**ACTIVITY:** Could you repeat all of the entries exactly, leaving out any pictures?

********************

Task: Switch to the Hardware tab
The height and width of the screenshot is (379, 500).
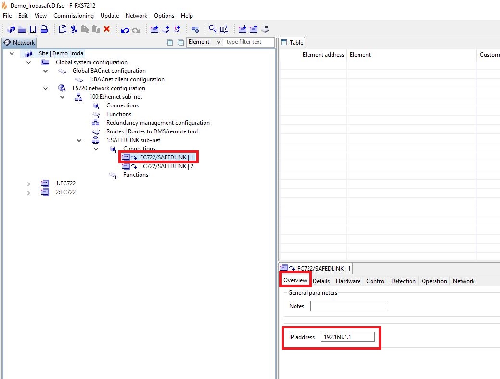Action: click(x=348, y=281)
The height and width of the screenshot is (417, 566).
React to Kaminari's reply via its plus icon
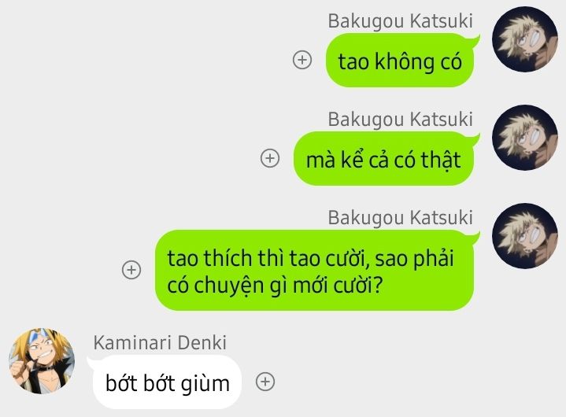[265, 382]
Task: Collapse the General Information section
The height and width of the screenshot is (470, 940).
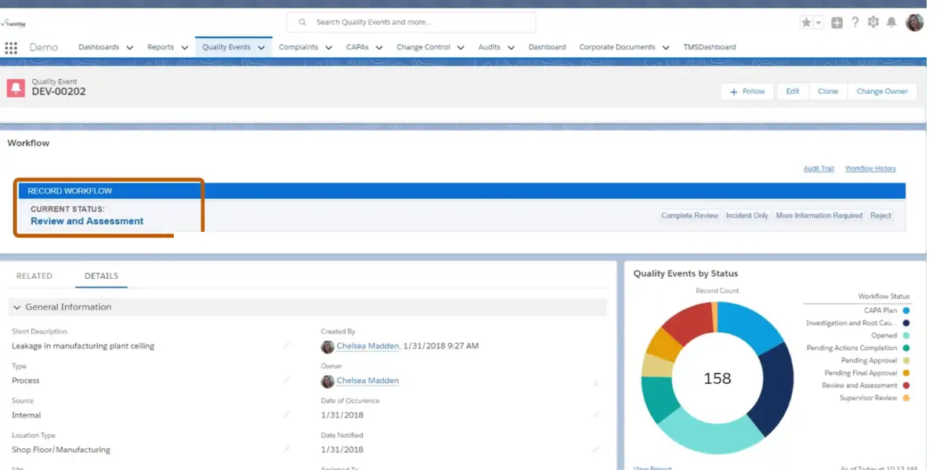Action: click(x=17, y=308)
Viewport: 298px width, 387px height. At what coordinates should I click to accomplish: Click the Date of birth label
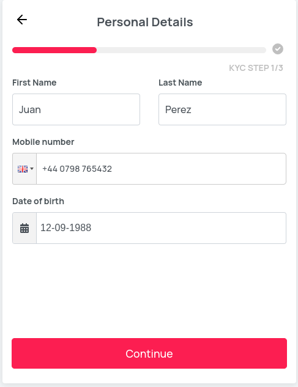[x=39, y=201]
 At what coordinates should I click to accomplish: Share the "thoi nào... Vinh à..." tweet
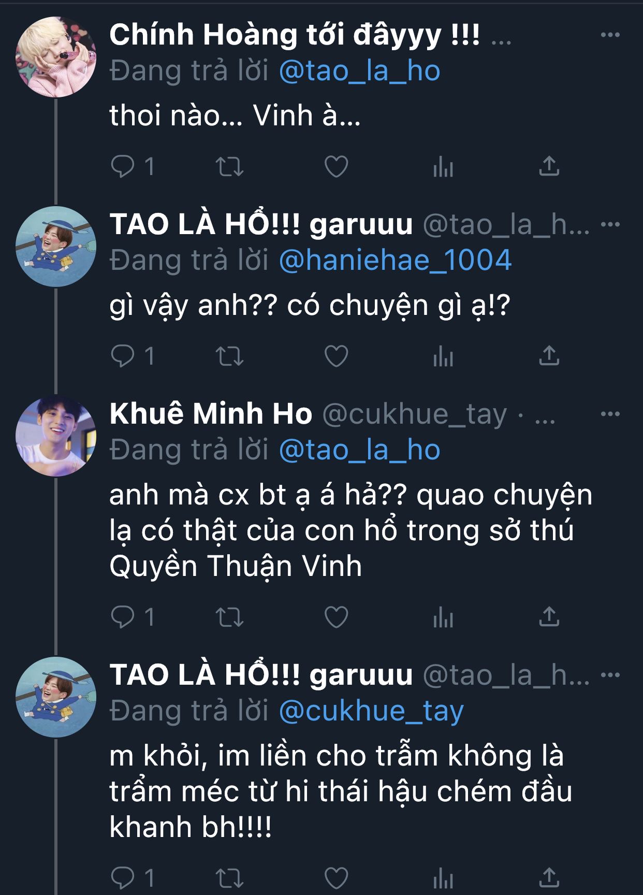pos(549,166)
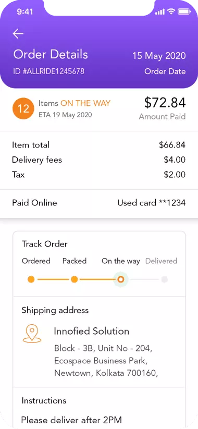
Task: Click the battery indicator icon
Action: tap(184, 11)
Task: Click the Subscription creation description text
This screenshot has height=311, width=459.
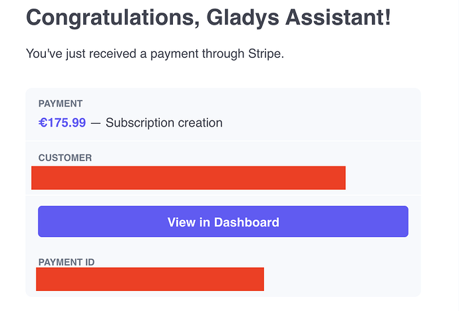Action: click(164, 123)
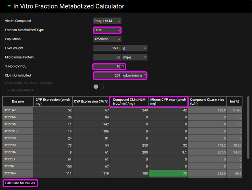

********************

**OUTPUT OF THE TASK:**
Task: Switch to the Hardware tab
The height and width of the screenshot is (379, 500).
Action: click(x=348, y=281)
The height and width of the screenshot is (417, 566).
React to Kaminari's reply via its plus icon
[265, 382]
Task: Collapse the General Information section
The height and width of the screenshot is (470, 940).
Action: click(x=17, y=308)
Viewport: 298px width, 387px height. At what coordinates should I click to accomplish: Click the Date of birth label
[x=39, y=201]
 At what coordinates should I click to accomplish: Share the "thoi nào... Vinh à..." tweet
pos(549,166)
Task: Click the battery indicator icon
Action: tap(184, 11)
Task: Click the Subscription creation description text
This screenshot has height=311, width=459.
Action: click(164, 123)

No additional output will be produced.